-- Opening Marker --
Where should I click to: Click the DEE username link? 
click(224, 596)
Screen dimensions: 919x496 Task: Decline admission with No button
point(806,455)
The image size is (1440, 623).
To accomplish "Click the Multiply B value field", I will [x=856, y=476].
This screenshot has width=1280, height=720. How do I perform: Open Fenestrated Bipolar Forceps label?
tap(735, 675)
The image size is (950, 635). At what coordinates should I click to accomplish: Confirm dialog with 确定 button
-- Closing Marker --
-- Opening Marker --
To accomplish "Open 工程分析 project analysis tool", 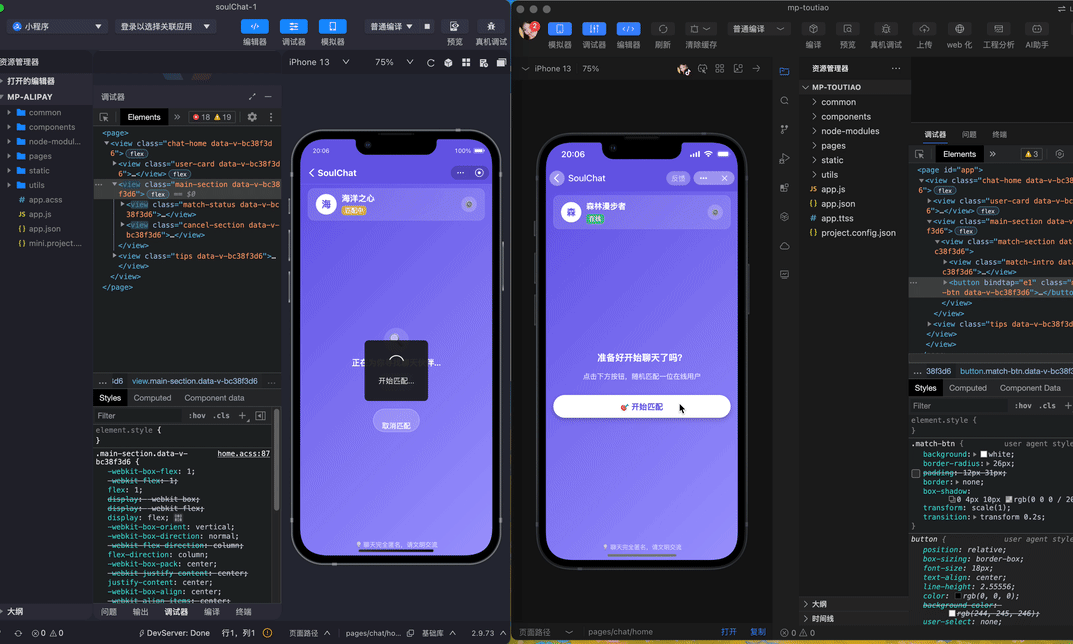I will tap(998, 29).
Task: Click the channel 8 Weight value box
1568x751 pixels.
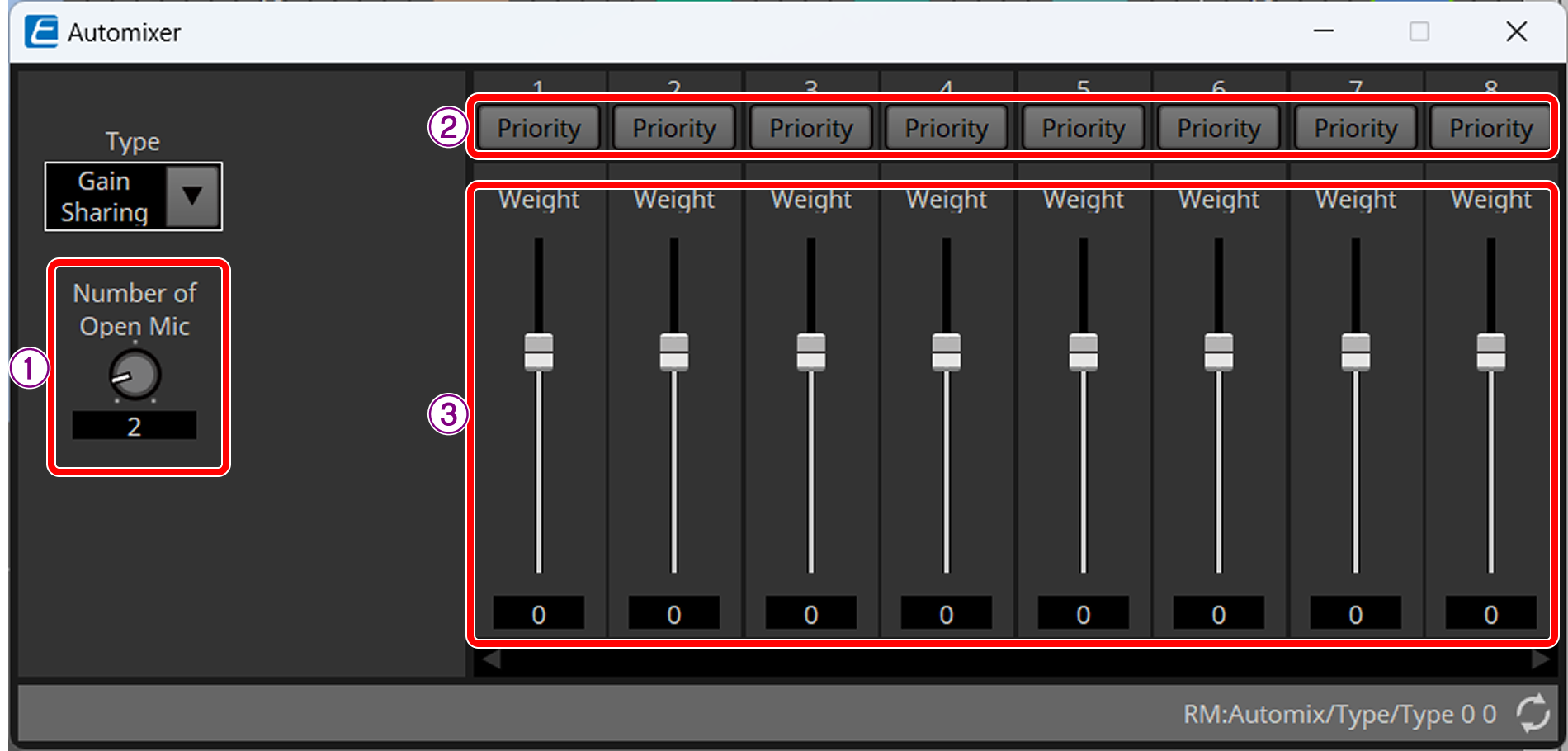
-- Closing Marker --
-- Opening Marker --
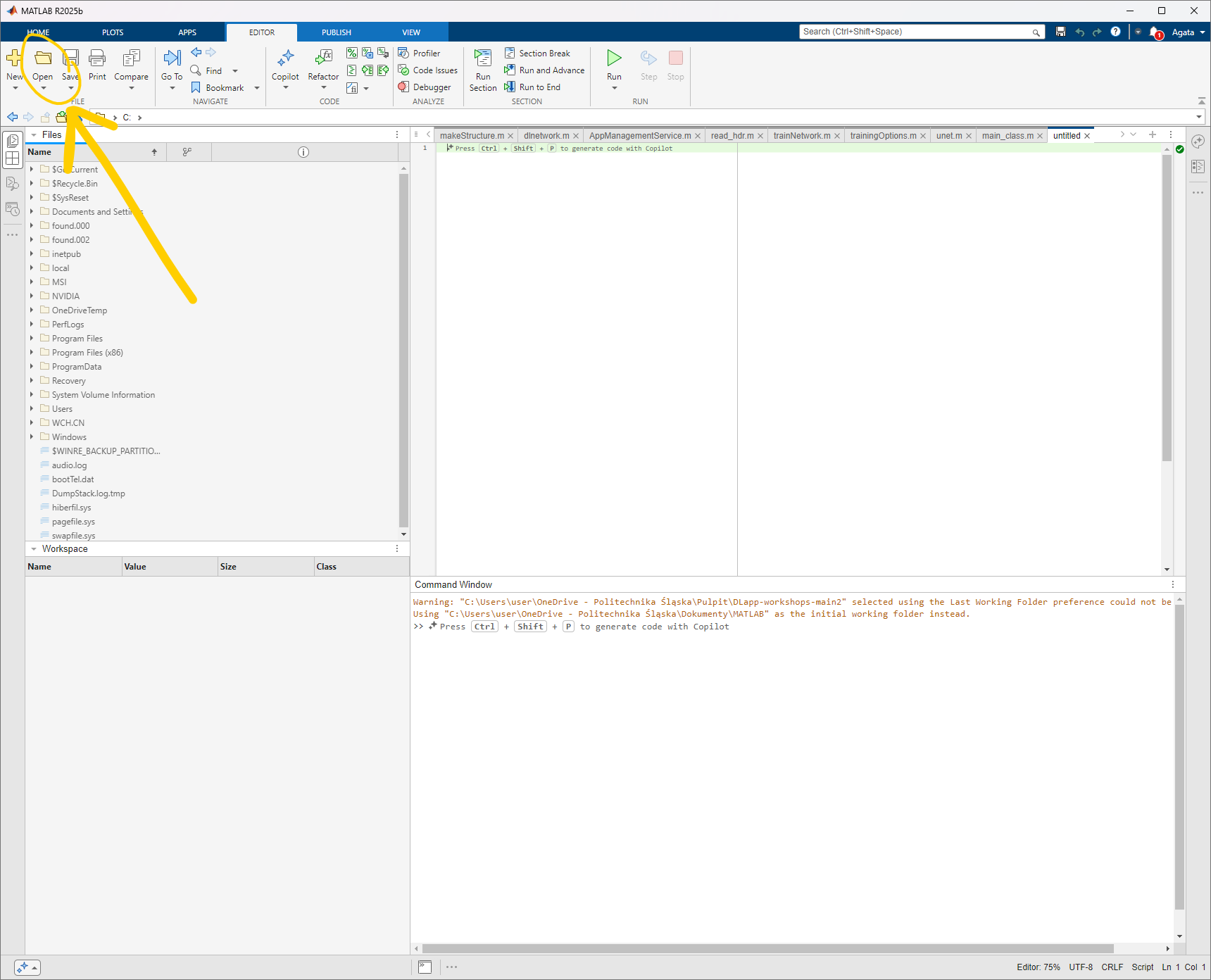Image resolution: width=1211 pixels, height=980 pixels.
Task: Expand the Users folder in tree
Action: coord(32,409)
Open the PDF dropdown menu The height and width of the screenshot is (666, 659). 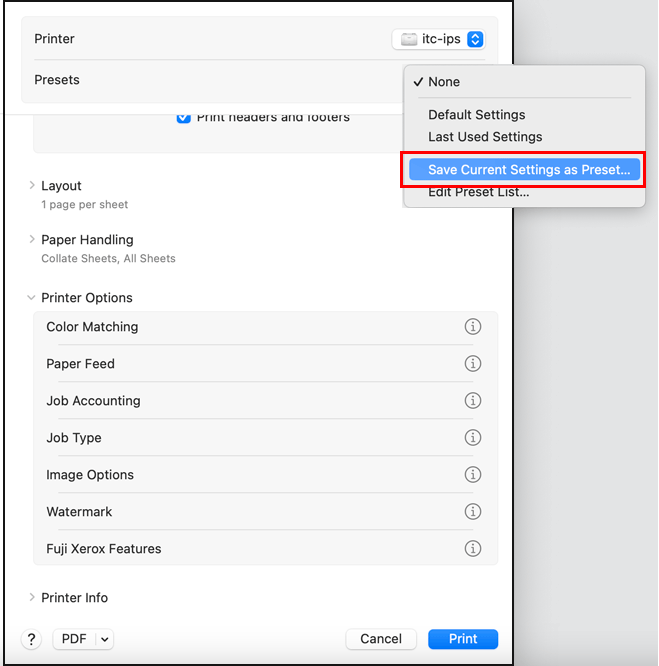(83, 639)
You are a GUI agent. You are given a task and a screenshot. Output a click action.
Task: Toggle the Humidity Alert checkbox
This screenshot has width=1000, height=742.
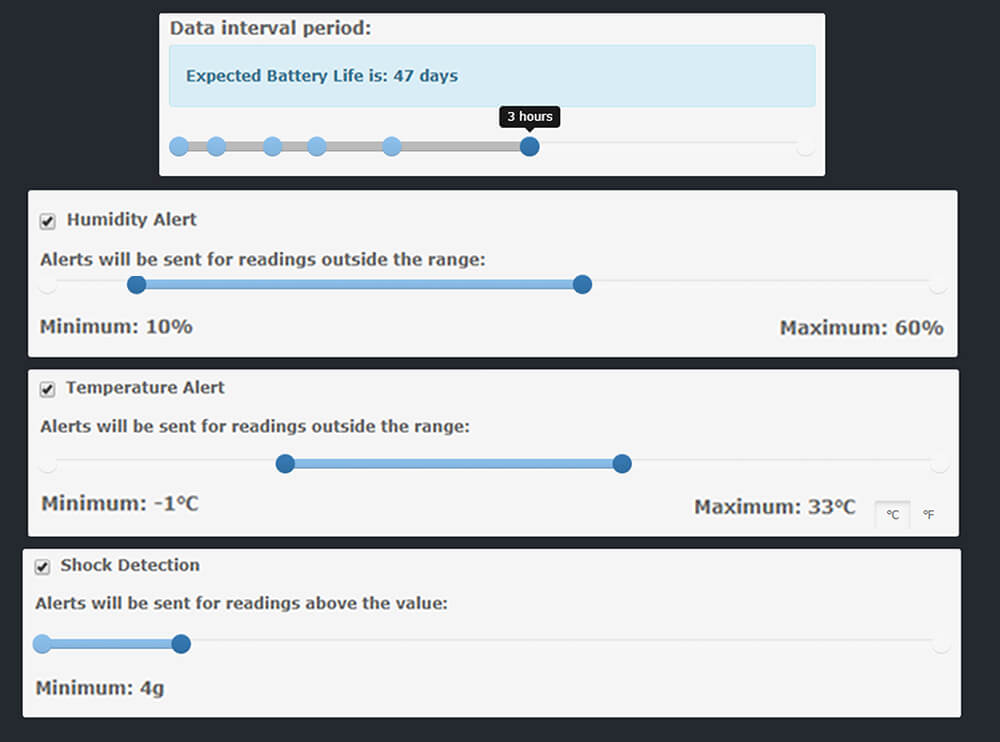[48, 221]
-- Closing Marker --
◆ Problem requirements: Look above for every line with the word "value" and copy it.

◆ Answer for this exercise:
To accomplish "Click the Multiply B value field", I will [x=856, y=476].
Task: Click the channel 8 Weight value box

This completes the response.